REPUBLIKA.CO.ID, JAKARTA -- Menteri Agama Lukman Hakim Saifuddin menilai wacana koruptor tak perlu dishalati saat meninggal dunia merupakan bentuk penegasan publik mengenai perlu ada sanksi moral terhadap koruptor. Wacana seperti itu bisa dimaknai sebagai wujud komitmen memerangi tindak pidana korupsi.
“Mungkin karena masyarakat sudah begitu geram, sudah begitu murkanya (terhadap koruptor, Red), sehingga lalu kemudian sampai ada wacana seperti itu,” kata Menag usai memberikan pengarahan pada acara Pembekalan Petugas Media Center Haji 1436 H/2015 M di kantor Kementerian Agama, Jakarta, Rabu (5/6).
Pada acara Muktamar ke-47 Muhammadiyah di Makassar, Sulawesi Selatan, Ketua Umum Pengurus Pusat Pemuda Muhammadiyah Dahnil Anzar Simanjuntak mengajukan rekomendasi jenazah koruptor tidak perlu dishalatkan kepada muktamirin.
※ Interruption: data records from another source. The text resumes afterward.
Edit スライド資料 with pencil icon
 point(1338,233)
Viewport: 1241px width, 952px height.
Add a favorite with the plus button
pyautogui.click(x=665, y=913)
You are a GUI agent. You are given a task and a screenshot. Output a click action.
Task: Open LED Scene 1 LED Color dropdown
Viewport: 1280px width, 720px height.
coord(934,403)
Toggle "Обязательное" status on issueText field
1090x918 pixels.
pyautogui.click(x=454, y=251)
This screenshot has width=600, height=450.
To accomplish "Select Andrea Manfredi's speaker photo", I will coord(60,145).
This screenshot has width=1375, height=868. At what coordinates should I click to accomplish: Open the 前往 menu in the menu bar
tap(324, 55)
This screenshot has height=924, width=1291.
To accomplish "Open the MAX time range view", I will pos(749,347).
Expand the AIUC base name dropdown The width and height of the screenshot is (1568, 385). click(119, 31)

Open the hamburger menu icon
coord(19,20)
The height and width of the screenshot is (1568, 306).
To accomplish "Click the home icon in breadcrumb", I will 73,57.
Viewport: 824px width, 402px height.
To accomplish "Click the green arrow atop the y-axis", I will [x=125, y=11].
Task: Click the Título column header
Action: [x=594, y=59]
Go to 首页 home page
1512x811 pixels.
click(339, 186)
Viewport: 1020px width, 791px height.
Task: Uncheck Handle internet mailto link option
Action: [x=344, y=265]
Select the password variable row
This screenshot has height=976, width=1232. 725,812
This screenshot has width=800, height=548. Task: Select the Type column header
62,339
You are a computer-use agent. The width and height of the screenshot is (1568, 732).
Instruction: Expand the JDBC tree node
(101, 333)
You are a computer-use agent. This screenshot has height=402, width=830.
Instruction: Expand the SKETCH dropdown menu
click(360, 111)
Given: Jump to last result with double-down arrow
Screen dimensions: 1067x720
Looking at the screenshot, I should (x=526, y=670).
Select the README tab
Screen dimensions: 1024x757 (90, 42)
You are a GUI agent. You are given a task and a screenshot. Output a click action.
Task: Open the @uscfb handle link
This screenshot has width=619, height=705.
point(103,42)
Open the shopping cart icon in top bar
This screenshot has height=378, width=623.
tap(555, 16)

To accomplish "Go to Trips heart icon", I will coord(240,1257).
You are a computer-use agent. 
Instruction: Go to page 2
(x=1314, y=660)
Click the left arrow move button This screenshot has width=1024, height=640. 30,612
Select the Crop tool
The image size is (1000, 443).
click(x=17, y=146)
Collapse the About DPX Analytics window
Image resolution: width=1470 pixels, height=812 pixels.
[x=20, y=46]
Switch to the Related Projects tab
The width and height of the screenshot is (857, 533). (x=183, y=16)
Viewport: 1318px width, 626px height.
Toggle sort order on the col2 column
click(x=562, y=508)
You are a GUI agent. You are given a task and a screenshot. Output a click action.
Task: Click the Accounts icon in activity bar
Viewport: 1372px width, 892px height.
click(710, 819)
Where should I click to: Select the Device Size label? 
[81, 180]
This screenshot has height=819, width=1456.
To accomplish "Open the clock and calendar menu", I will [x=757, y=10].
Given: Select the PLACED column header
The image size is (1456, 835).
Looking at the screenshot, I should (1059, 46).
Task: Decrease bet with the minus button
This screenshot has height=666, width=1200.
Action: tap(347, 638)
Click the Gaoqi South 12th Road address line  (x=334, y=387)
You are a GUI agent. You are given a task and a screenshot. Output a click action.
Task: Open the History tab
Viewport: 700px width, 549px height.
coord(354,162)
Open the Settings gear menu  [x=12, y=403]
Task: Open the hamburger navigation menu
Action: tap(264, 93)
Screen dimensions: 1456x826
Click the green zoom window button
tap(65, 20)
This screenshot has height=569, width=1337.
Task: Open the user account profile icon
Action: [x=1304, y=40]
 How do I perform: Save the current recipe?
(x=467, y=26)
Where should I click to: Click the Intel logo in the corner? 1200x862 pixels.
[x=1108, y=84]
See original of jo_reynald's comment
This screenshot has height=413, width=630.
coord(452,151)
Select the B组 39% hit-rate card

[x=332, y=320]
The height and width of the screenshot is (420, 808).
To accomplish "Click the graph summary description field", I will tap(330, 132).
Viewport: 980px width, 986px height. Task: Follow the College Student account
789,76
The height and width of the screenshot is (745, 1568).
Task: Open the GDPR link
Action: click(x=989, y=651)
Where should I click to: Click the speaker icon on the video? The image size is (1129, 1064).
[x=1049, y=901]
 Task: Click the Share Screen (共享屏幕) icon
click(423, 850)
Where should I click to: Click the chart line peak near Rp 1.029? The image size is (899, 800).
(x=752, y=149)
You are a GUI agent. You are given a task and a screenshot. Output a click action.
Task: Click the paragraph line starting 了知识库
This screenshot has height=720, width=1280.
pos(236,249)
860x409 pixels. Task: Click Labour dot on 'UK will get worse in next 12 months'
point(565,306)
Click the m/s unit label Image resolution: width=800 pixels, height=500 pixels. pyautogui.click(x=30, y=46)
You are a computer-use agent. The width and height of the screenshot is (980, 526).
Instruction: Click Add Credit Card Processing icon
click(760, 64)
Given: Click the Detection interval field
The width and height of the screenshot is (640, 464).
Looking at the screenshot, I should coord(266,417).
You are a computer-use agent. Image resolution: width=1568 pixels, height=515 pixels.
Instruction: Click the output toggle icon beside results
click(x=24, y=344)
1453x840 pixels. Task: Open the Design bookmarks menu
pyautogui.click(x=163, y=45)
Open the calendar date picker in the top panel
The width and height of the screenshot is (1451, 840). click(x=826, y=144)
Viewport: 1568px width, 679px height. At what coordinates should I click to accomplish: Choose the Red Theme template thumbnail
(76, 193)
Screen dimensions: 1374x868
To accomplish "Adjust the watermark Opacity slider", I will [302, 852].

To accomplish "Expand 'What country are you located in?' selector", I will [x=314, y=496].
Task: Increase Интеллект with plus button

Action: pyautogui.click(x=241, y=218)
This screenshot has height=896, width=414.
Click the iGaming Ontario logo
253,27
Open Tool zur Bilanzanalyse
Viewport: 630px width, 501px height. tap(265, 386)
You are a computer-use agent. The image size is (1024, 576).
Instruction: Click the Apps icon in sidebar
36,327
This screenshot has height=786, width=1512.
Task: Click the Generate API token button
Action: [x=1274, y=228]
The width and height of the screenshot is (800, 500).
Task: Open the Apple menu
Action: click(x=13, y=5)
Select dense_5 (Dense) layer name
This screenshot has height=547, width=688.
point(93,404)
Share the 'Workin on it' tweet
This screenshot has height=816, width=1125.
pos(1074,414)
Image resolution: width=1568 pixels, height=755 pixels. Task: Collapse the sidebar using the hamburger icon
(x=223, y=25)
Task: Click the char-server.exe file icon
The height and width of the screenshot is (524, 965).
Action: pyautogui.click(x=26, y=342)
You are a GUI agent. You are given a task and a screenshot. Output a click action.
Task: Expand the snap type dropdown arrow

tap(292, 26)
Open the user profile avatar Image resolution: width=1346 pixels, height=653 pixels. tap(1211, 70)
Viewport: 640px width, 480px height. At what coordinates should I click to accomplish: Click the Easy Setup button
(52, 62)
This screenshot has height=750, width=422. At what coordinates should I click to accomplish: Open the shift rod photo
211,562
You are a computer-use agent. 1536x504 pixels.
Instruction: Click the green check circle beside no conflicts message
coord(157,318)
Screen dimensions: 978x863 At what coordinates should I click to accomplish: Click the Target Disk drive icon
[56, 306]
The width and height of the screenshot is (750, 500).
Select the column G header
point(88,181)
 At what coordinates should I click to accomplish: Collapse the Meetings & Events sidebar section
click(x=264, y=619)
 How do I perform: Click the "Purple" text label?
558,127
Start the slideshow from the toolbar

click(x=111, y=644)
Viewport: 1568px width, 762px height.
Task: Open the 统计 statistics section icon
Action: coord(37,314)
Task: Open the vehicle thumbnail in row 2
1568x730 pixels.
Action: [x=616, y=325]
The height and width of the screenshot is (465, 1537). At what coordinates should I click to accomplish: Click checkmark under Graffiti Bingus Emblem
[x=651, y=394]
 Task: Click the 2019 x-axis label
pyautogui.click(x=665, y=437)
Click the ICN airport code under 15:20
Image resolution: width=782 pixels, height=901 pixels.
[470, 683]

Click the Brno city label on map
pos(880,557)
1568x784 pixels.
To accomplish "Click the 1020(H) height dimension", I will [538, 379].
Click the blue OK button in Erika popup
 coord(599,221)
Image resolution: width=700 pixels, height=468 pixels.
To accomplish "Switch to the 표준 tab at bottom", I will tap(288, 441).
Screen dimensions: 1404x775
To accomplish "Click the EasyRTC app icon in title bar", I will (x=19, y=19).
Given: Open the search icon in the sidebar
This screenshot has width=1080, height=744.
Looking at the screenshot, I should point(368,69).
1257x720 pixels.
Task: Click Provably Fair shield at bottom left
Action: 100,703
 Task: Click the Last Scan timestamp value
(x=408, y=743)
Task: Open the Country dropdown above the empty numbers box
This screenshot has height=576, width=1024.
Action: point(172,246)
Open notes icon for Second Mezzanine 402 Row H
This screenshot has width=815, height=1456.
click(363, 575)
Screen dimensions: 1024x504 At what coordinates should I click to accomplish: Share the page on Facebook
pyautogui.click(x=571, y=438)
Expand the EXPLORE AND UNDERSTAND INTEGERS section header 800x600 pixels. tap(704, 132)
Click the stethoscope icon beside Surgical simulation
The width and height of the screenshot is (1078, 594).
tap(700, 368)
Dahnil berpendapat, hal itu merupakan bagian hukuman sosial untuk membuat jera koruptor dan menjauhkan masyarakat dari sifat tersebut.
Menurut Menag, wacana jenazah koruptor tak dishalati merupakan domain ulama-ulama dan para kiai guna membahasnya dari perspektif fikih atau hukum Islam.
Para ulama dan kiai yang dimiliki ormas-ormas Islam, seperti Muhammadiyah dan Nahdlatul Ulama tentu mempunyai kapasitas dan kewenangan yang mumpuni untuk menyikapi hal tersebut.
“Kalau saya kan umara, saya wakil dari pemerintah, tentu bukan domain saya, bukan wilayah dan otoritas saya untuk menghukumi ini secara syar’i karena ini adalah wilayahnya para ulama,” ujar Menag.